Entre los clientes había una sensación general de que el grupo era, en su conjunto, bastante bueno. Adams estaba impresionado. «La gente de este grupo estaba tan preparada y fuerte como cualquiera de los alpinistas de los otros dos equipos con los que yo había estado anteriormente en el Himalaya». Y Gammelgaard alabó con entusiasmo el trabajo de Mountain Madness, con una sola excepción. De hecho, se preguntaba si ella misma estaría a la altura de muchos de ellos. «Mi primera impresión: ¿Cómo saldré de ésta? Todos son tan fuertes y tienen tanta experiencia…».

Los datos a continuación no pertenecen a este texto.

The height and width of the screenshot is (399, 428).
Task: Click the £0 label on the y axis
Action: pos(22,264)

La excepción al entusiasmo de Gammelgaard era Dale Kruse, que en opinión de Lene era un candidato cuestionable para el Everest. «Kruse había formado parte de la expedición de Fischer de 1995 al Broad Peak, y no logró hacer la cumbre. Yo sabía que Dale no funciona bien en altitud. Es un hombre muy fuerte, pero la altitud le sienta mal. Se pone enfermo muy pronto… Así que, si hubiese sido realmente sincero consigo mismo, no habría intentado escalar una montaña muy alta, porque por encima de los cuatro mil metros de altitud, está realmente enfermo todo el rato». Reflexionando en torno a las razones por las que Fischer le había aceptado como cliente, y acerca de lo que ella hubiera hecho en su lugar, Gammelgaard dijo: «Era lógico tratándose de Scott Fischer, un tipo agradable que desea complacer a la gente y que además necesita el dinero… En su lugar, yo no le hubiera admitido. Yo, de verdad, me hubiera preocupado por él y le hubiera dicho: “Tú no irás al Everest. Arriesgo nuestra amistad para salvar tu vida”»[12].
Según la perspectiva de Henry Todd, de Himalayan Guides, algunos líderes de expedición no están libres de la sospecha de alistar en sus filas a clientes «marginales», y de echarse al bolsillo su dinero y sus sueños cuando en realidad están casi convencidos de que no tienen posibilidad alguna de hacer la cumbre. Hablando de uno de sus archirrivales, un empresario americano que organiza expediciones al Everest, Todd ha dicho: «Se trata, simplemente, de circulación de stocks. ¡En dos años no ha puesto ni un solo cliente en la cumbre!».
Pero respecto a la decisión de Fischer de aceptar el dinero de Kruse y de invitarle a participar en la expedición, Todd ha sido más generoso. «Lo que ocurre es lo siguiente: uno no puede saber a quién se le va a dar bien y a quién se le va a dar mal. Puede ocurrirte que los mejores escaladores no funcionen bien, y que por el contrario otras personas muy dudosas pero absolutamente empeñadas en su propósito acaben por tener éxito. Esto es algo que me ha ocurrido en un montón de ocasiones. He ido con algunas personas de las que yo pensaba, si alguno falla va a ser éste, y sin embargo luego han subido como si tal cosa. Y otros a los que apunté pensando “éste seguro que sube, pondría la mano en el fuego por él”, y luego no lo han conseguido. Una cosa así ocurrió en la expedición que hice con Anatoli en 1995. El escalador más fuerte que llevaba en el grupo no logró subir, mientras que otro que me pareció marginal, pero aceptable, llegó a la cumbre antes que Anatoli». Pero añade Todd: «Sin embargo, esas llamadas equivocadas que uno hace justo antes de partir… esas llamadas pueden matarte y matar a otros. Hay que acertar al hacer esas llamadas. Es imprescindible acertar. ¡Es imprescindible no equivocarse!».